INSTRUCTIONS TO FOLLOW — Would you output all the lines below precisely as they stand, leaving each picture out?

Stored data entries:
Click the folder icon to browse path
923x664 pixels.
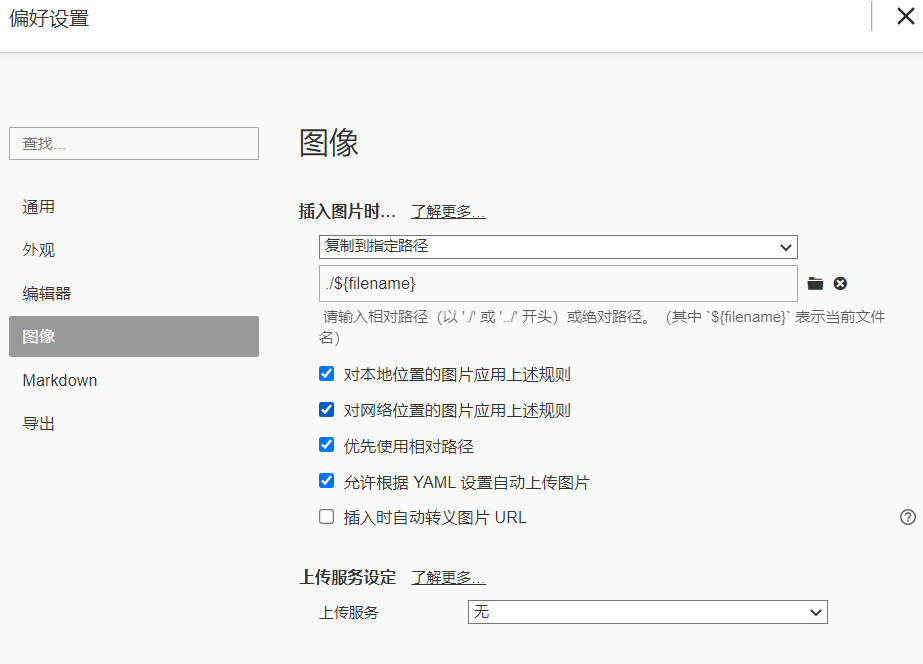click(x=815, y=283)
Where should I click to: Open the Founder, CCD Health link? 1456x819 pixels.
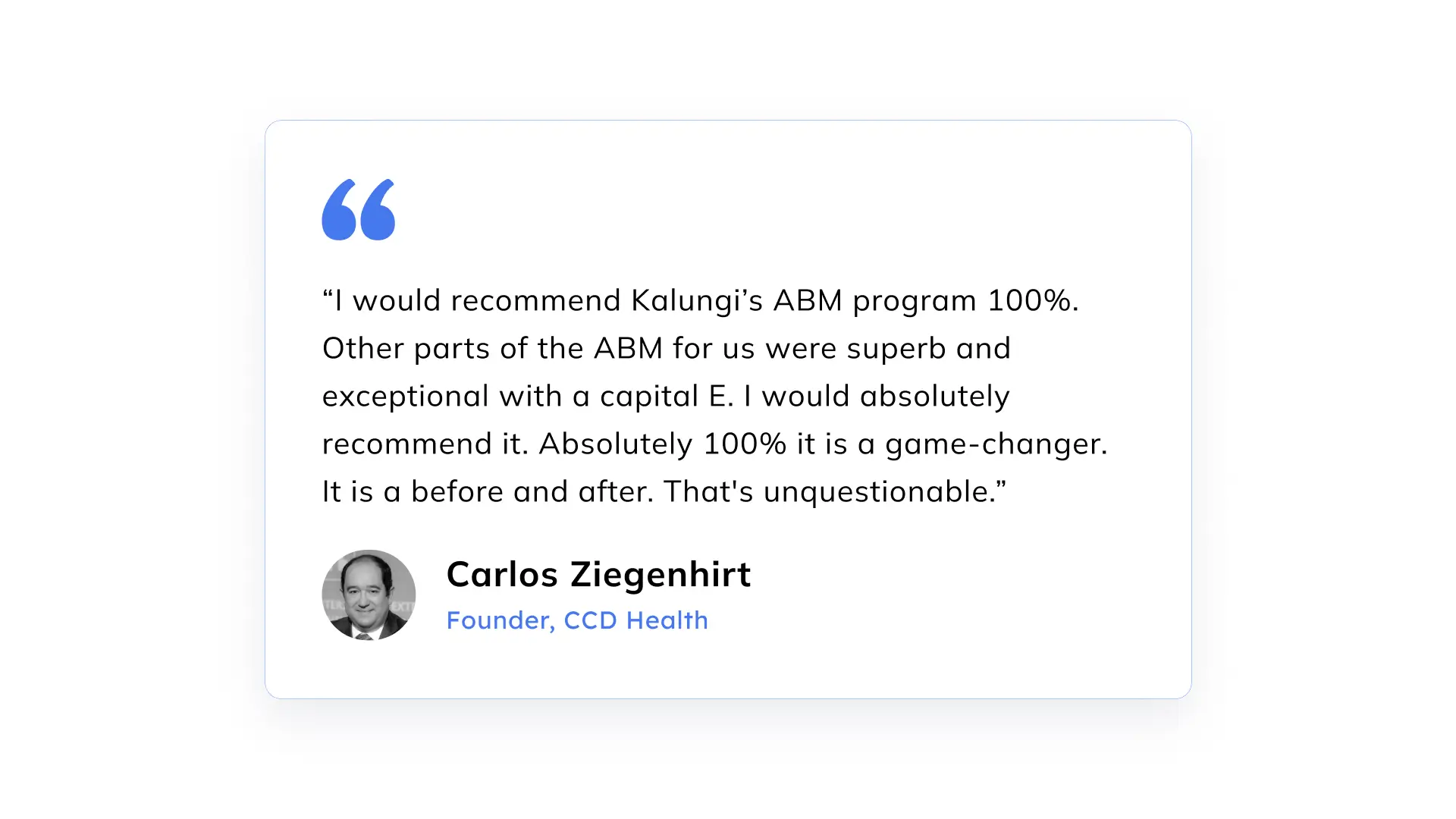pos(577,620)
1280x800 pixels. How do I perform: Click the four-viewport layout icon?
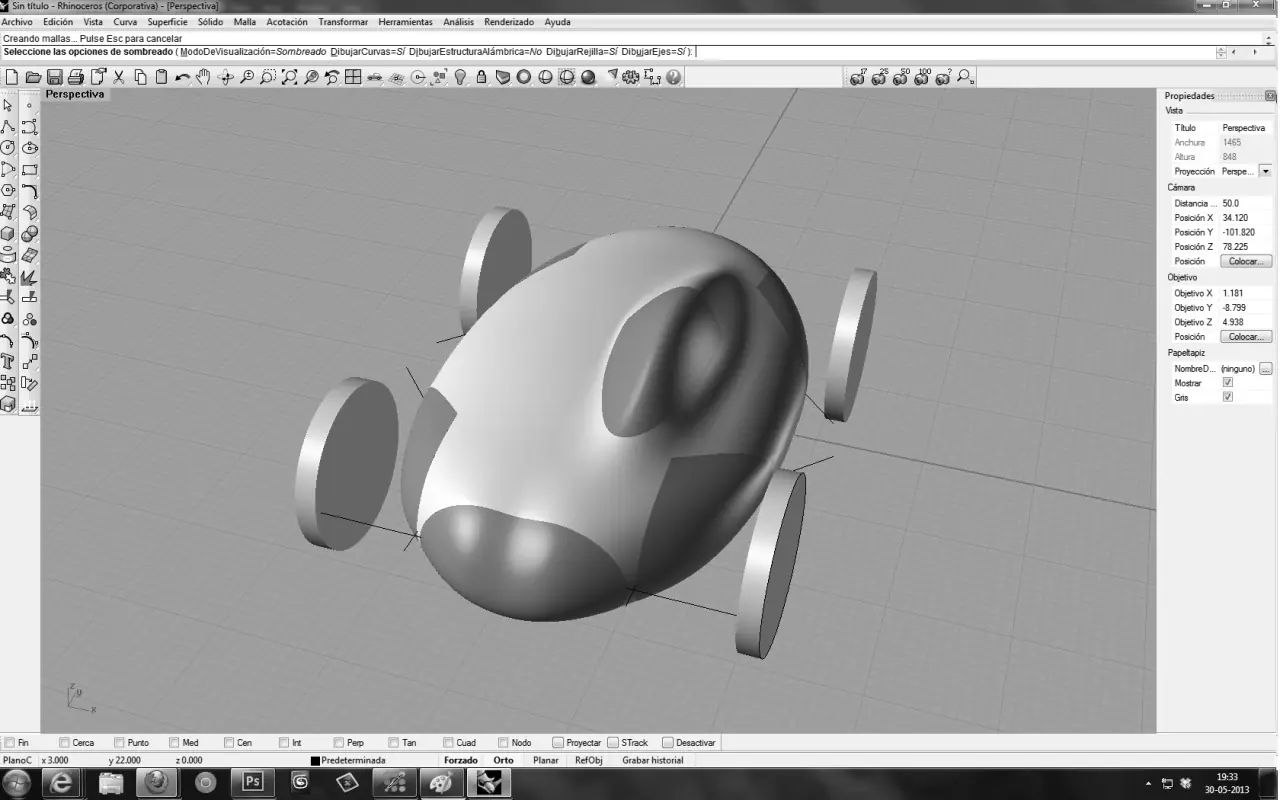pos(353,77)
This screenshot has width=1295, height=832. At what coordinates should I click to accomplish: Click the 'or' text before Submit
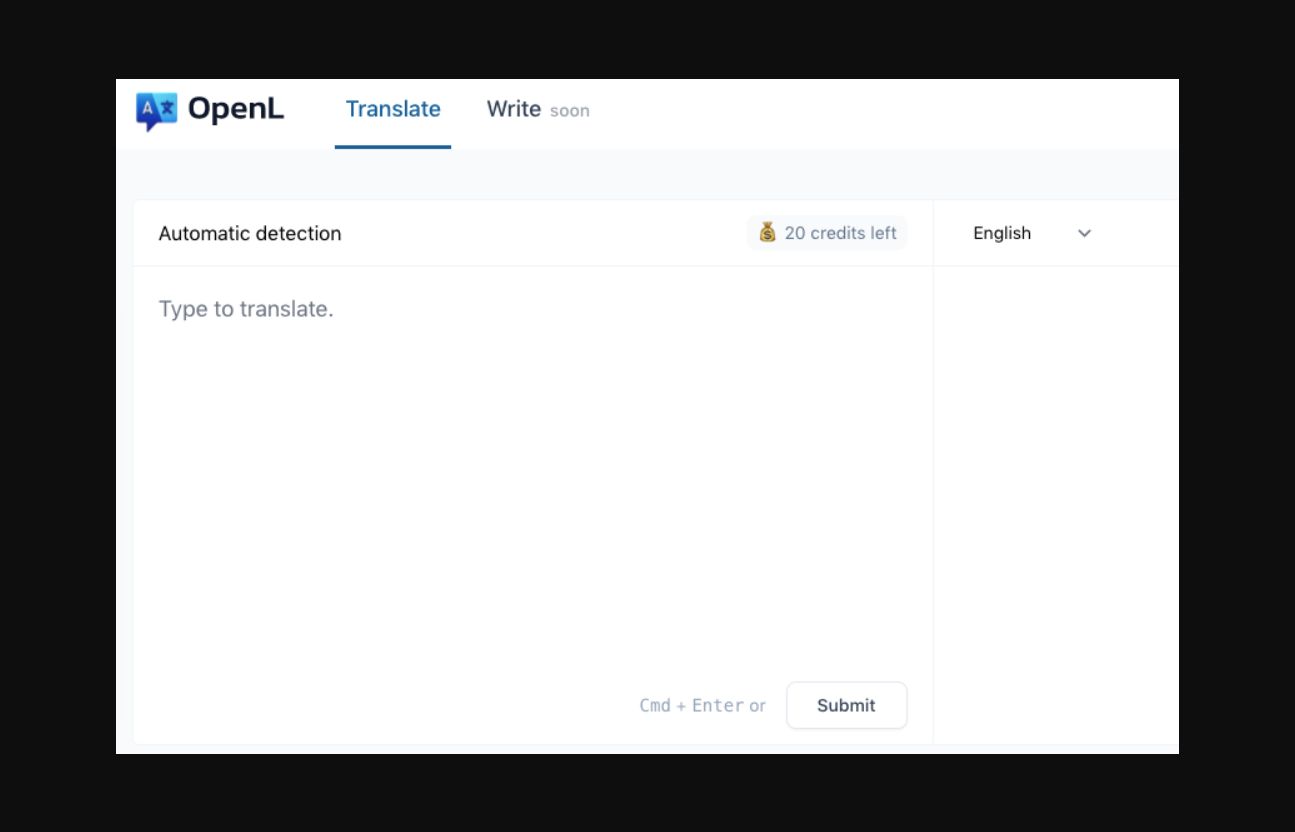(757, 706)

WRITTEN RESPONSE —
Click the folder icon to browse path
923x664 pixels.
click(x=815, y=283)
Where should I click to: Open the Founder, CCD Health link? 1456x819 pixels.
pos(577,620)
1280x800 pixels. How do I perform: Click the four-viewport layout icon?
pos(353,77)
This screenshot has width=1295, height=832. At what coordinates should I click to accomplish: Click the 'or' text before Submit
(757, 706)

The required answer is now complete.